Omit all images, then repeat exactly the lines below from the one containing "This screenshot has" through the one containing "Click the Hide", both ends included.

* [Recorded information]
★ ★ ★

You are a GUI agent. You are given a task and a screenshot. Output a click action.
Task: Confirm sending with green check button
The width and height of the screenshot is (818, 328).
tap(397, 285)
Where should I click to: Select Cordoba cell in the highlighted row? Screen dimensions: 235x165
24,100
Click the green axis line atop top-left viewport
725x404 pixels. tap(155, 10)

★ ★ ★

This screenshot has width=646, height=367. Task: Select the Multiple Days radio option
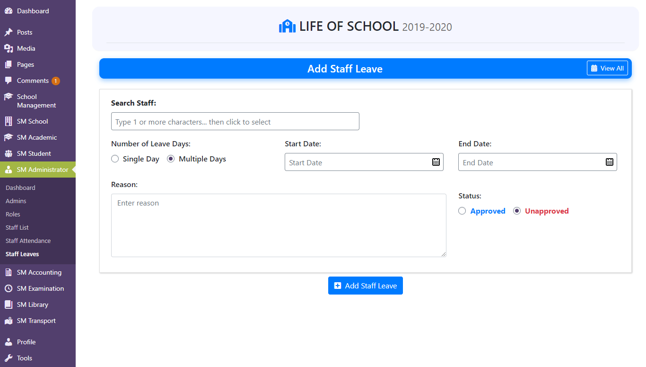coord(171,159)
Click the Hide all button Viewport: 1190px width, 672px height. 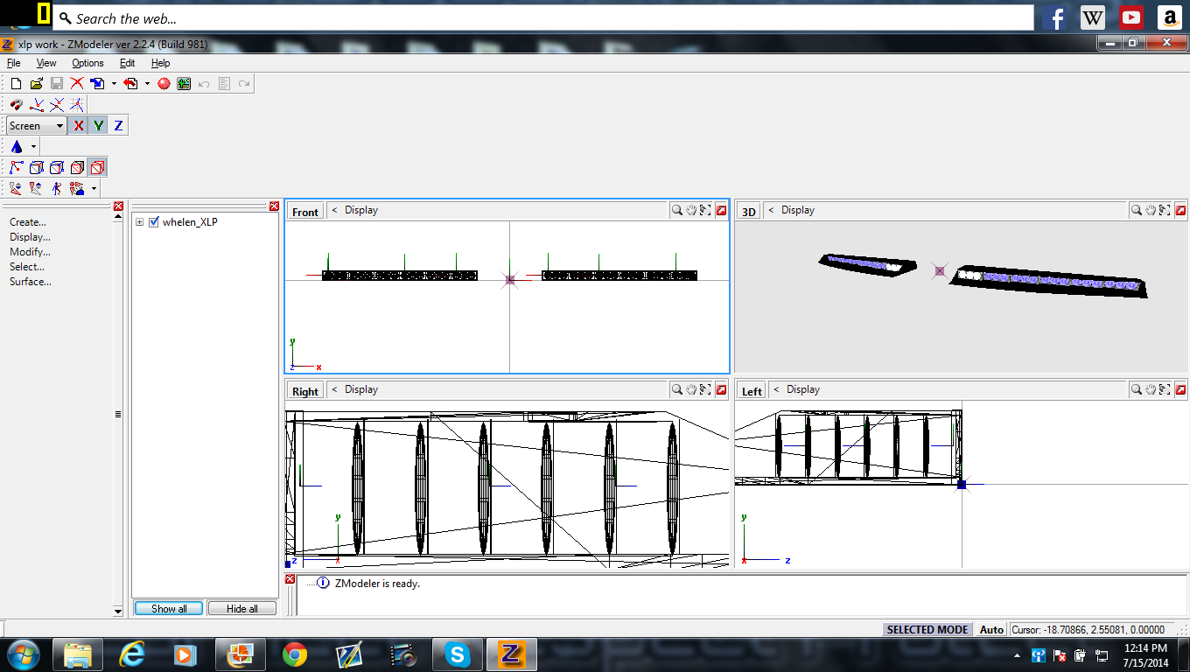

★ ★ ★

* [Solved exercise]
This screenshot has width=646, height=367. Task: Select the Multiple Days radio option
coord(171,159)
Click the Hide all button Viewport: 1190px width, 672px height. 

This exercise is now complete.